E Boschi gli prospetta l’affare: “Mi informò che i terreni di Dorna, che la cantina conduceva in affitto, erano in vendita da parte dell’Università di Firenze, e mi propose di costituire una società agricola, tra me e lui, al 50 per cento, per acquistare l’intero complesso. Boschi disse che l’affare poteva chiudersi per 6,5 milioni e avrei dovuto sborsare 3,8 milioni, poiché avrei acquistato una quota maggiore, sui fabbricati esistenti, mentre la cantina era interessata solo ai vigneti”.
La Cantina presieduta da Boschi aveva già anticipato una caparra: “Boschi mi disse che la cantina aveva versato 800mila euro all’Università nel febbraio 2007”. Però la situazione cambia. “Sei mesi dopo, Boschi mi disse che la cantina non era più in grado di comprare, a causa del calo del prezzo del vino. Ero solo a fronteggiare economicamente l’affare, nel frattempo l’Università aveva aumentato il prezzo a 7,5 milioni, e non disponevo delle risorse finanziarie necessarie. Boschi – su mia richiesta – si occupò di trovare una soluzione. Costituimmo ‘La fattoria di Dorna società agricola’. Boschi deteneva il 90 per cento delle quote, visto che la Cantina aveva già versato 800mila euro, io il 10 per cento.

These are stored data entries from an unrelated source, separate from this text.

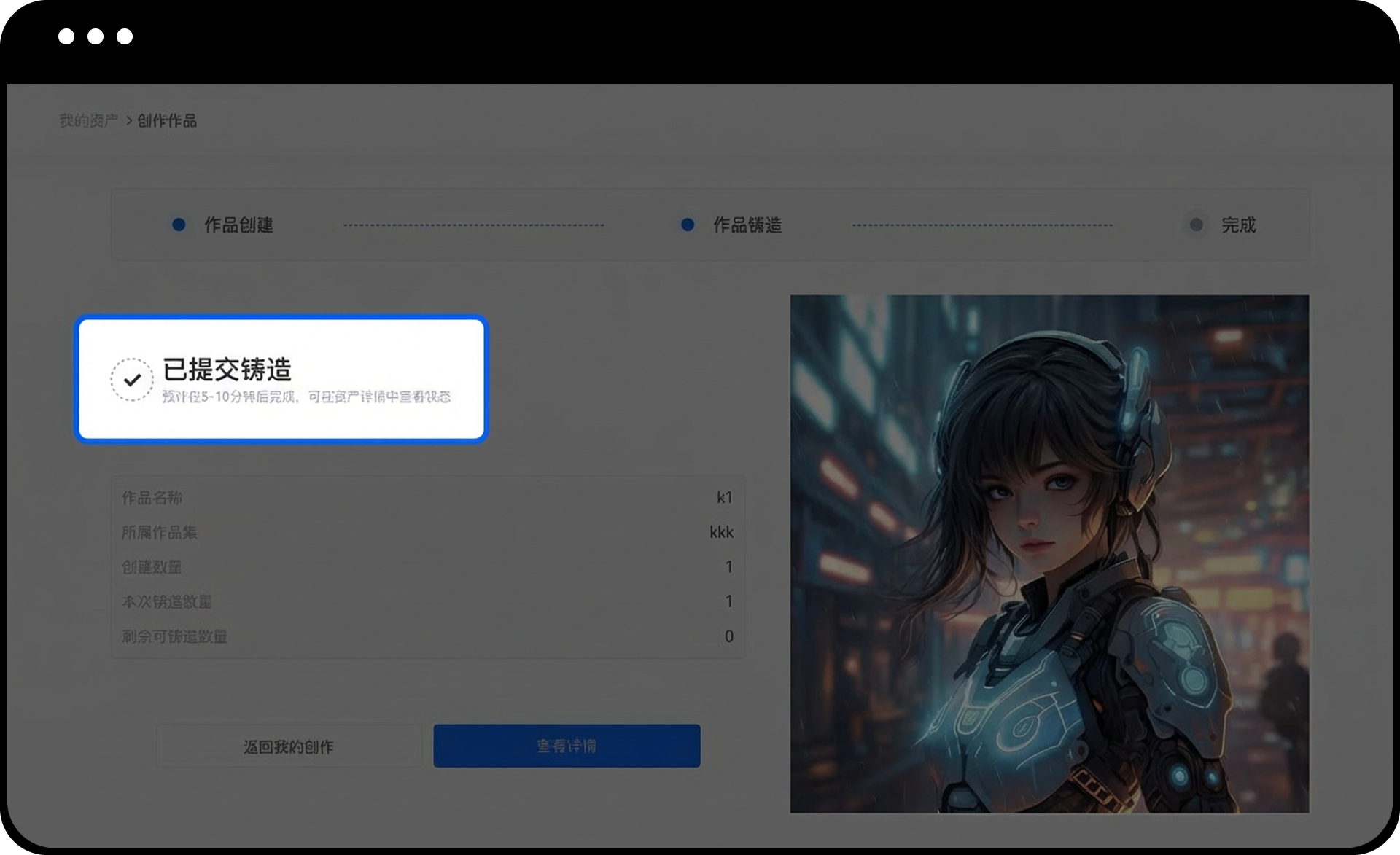Click the cyberpunk girl artwork preview
Viewport: 1400px width, 855px height.
[1049, 553]
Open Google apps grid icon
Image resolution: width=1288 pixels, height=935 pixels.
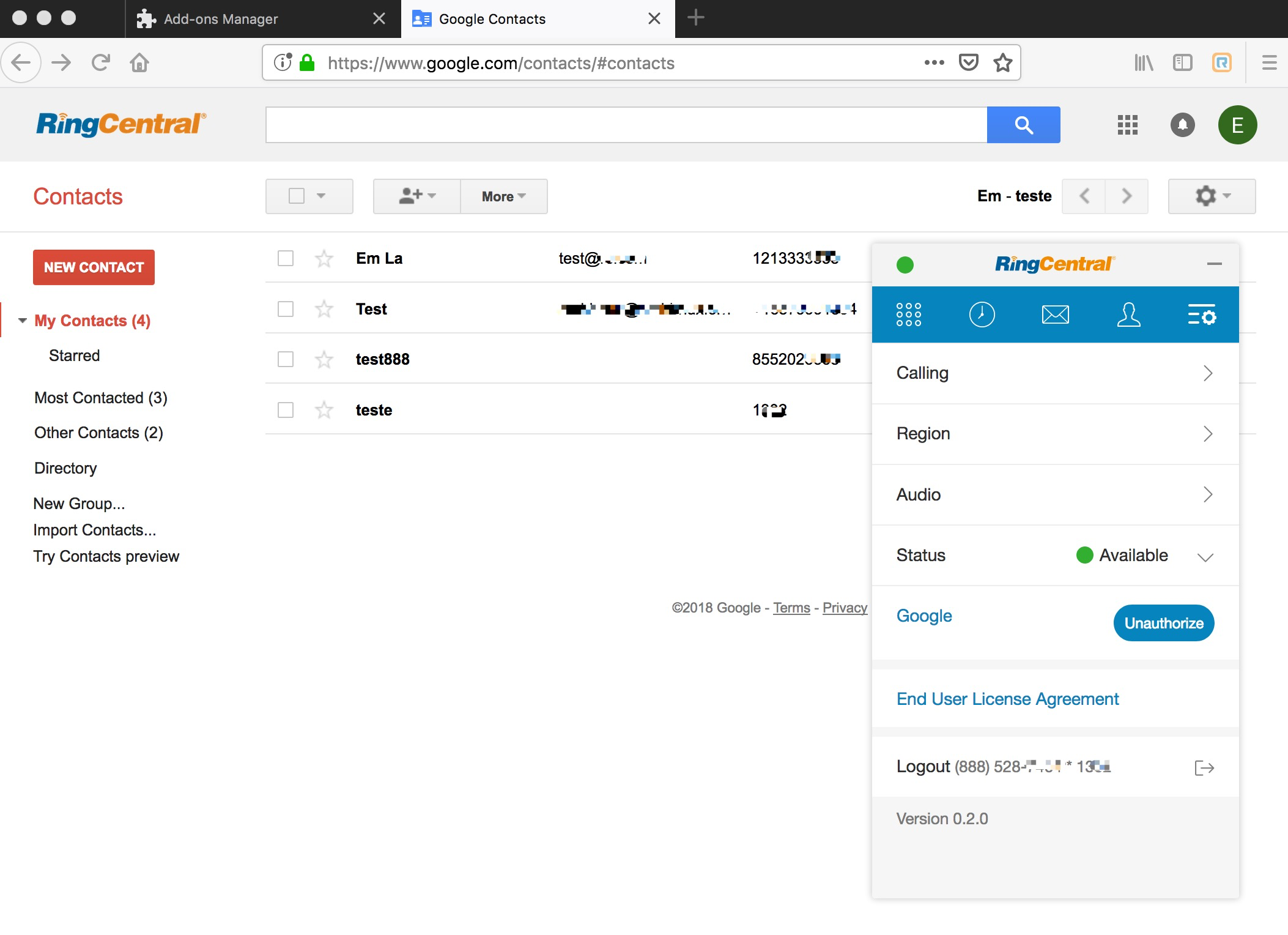click(1127, 125)
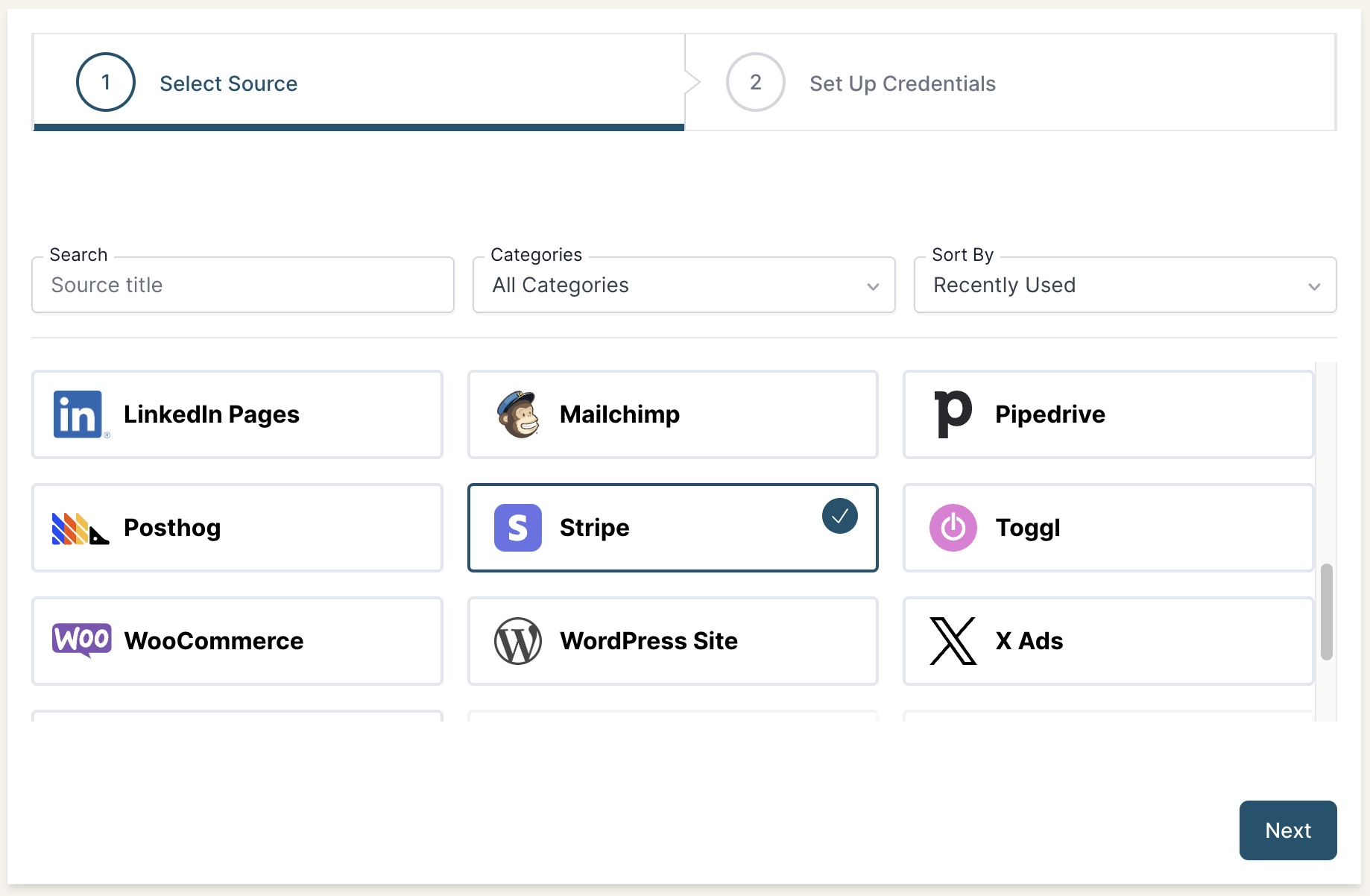Click the WordPress Site icon
The image size is (1370, 896).
coord(518,641)
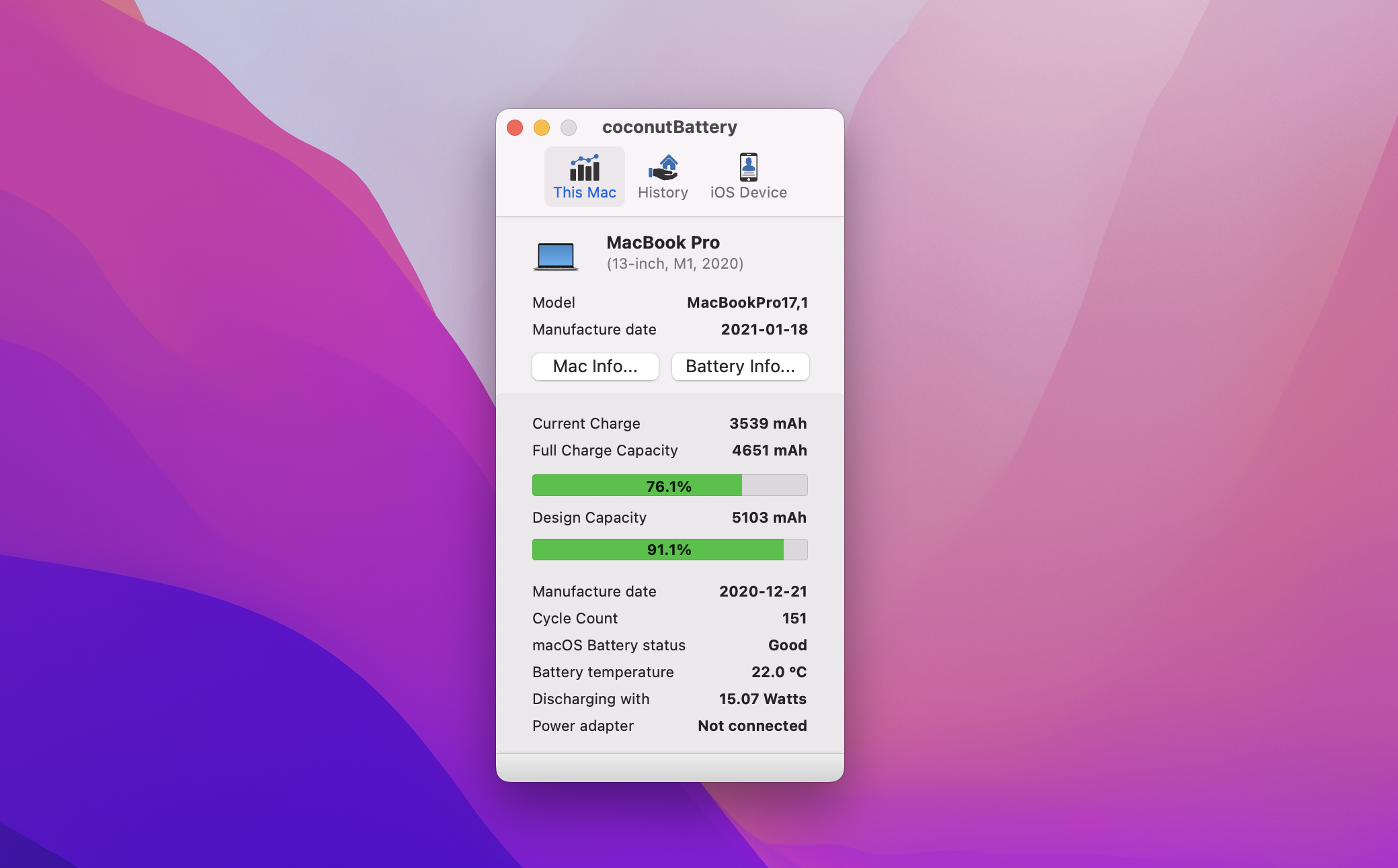Open the iOS Device phone icon
The width and height of the screenshot is (1398, 868).
(748, 168)
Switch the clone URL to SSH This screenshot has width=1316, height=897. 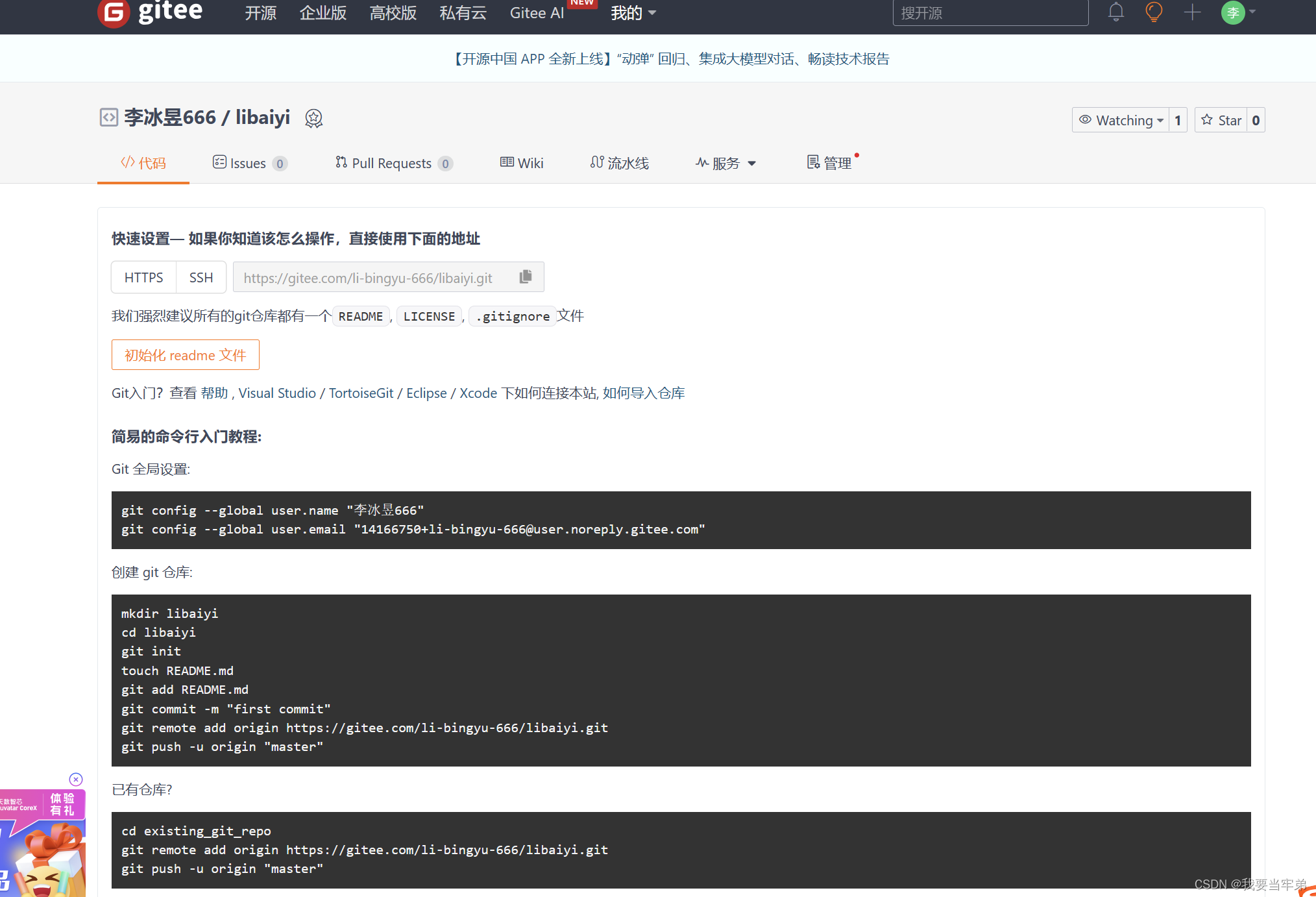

Poi stipulammo un’altra scrittura privata, dopo il mio versamento di 1,4 milioni al venditore, con Boschi al 35 per cento e io al 65”.
L’affare con l’Università si chiude a 7,5 milioni, in parte coperti con la vendita di numerose particelle di terreno e immobili della tenuta, ad acquirenti già contattati prima del rogito finale. Il resto con un mutuo da 3,9 milioni, ottenuto dal Monte dei Paschi di Siena. “Il giorno del rogito finale… il pagamento è avvenuto per 3,9 milioni tramite bonifico di MPS della filiale Montevarchi di Siena che, grazie all’interessamento di Boschi, mi concesse un mutuo agrario…”. Tra gli acquirenti dei terreni in questione, coinvolti nell’affare, anche la “Confraternita dei laici” di Arezzo, antica istituzione aretina, fondata nel 1262: “Un’altra consistente parte di terreni venne ceduta alla ‘Fraternità dei laici’, ma di questa trattativa si occuparono Boschi e l’avvocato Marcelli”. I finanzieri domandano: “Vi sono stati pagamenti in contanti eccedenti l’importo risultante dagli atti notarili?”. “No, lo escludo”, risponde Saporito. Pochi mesi dopo, però, la procura di Arezzo invia la Finanza a casa di Boschi e Saporito per sequestrare l’intera documentazione.
Trovano i riscontri del pagamento in nero, di 250 mila euro, denunciato da uno degli acquirenti, il signor Apollonio. Aprono a carico di Boschi e Saporito un fascicolo per estorsione e si rivolgono all’Agenzia delle Entrate per ulteriori accertamenti, scoprendo che l’importo di 250 mila euro, ripartito tra i due, è inferiore al tetto previsto dal codice penale. I magistrati archiviano ogni accusa. L’Agenzia delle Entrate apre due procedimenti amministrativi, per evasione fiscale e violazione della norma anti-riciclaggio, Boschi paga subito le due sanzioni ed esce dalla società.